> [SET PROBLEM]
Can you reproduce everything from the line containing "Given: Click the app" down to the line containing "will (425, 240).", substituting "profile picture" for "avatar" and leaving the rest untouched?
begin
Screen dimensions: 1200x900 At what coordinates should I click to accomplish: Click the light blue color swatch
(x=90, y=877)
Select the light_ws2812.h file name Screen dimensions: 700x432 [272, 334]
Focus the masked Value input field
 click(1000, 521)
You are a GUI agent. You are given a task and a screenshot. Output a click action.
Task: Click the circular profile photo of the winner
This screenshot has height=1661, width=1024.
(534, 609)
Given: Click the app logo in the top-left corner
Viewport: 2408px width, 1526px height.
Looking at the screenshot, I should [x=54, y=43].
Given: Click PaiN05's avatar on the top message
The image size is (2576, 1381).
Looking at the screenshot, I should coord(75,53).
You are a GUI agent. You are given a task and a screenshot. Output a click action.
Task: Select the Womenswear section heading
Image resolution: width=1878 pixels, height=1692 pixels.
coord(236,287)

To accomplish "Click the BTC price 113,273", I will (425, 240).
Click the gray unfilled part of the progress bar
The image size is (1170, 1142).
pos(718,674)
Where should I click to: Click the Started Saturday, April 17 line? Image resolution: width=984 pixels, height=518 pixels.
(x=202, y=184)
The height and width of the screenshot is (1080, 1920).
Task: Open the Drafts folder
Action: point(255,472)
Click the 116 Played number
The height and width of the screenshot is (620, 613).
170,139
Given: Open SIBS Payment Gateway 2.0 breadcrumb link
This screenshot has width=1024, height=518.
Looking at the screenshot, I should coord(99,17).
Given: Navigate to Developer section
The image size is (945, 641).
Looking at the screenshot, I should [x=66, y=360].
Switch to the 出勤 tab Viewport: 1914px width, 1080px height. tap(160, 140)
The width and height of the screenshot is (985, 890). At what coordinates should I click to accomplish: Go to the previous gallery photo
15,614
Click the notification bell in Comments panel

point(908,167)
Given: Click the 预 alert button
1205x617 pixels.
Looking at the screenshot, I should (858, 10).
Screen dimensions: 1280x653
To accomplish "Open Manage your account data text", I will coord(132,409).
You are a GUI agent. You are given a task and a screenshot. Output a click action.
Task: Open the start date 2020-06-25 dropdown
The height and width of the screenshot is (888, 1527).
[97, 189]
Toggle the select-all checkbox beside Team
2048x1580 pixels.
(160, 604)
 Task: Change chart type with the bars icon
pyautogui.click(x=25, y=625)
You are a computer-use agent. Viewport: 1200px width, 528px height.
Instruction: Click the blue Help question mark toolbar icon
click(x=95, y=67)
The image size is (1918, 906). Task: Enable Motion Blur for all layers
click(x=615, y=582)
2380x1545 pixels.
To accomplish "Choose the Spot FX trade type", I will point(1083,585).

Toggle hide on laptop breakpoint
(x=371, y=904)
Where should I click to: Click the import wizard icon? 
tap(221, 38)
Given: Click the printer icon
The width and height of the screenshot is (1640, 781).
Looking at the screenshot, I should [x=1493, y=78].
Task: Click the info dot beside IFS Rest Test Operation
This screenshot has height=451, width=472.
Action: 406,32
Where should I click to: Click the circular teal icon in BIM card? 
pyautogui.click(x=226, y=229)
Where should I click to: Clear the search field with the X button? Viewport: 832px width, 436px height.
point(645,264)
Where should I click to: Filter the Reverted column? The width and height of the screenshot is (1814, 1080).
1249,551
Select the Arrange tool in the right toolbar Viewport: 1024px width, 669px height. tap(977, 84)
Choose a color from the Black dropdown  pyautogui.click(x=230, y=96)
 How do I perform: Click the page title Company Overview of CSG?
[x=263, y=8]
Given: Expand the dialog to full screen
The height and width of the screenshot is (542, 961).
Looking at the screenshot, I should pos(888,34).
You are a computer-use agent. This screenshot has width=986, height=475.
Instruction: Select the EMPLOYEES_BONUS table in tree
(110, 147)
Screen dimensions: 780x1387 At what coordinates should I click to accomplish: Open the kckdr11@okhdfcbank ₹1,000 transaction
end
> [RESPONSE TO THE TASK]
Given: Click the app logo in the top-left corner
Viewport: 2408px width, 1526px height.
Looking at the screenshot, I should [x=54, y=43].
Given: Click PaiN05's profile picture on the top message
The image size is (2576, 1381).
Looking at the screenshot, I should coord(75,53).
You are a GUI agent. You are given a task and a screenshot. Output a click action.
Task: Select the Womenswear section heading
Image resolution: width=1878 pixels, height=1692 pixels.
coord(236,287)

To accomplish "Click the BTC price 113,273", I will (425, 240).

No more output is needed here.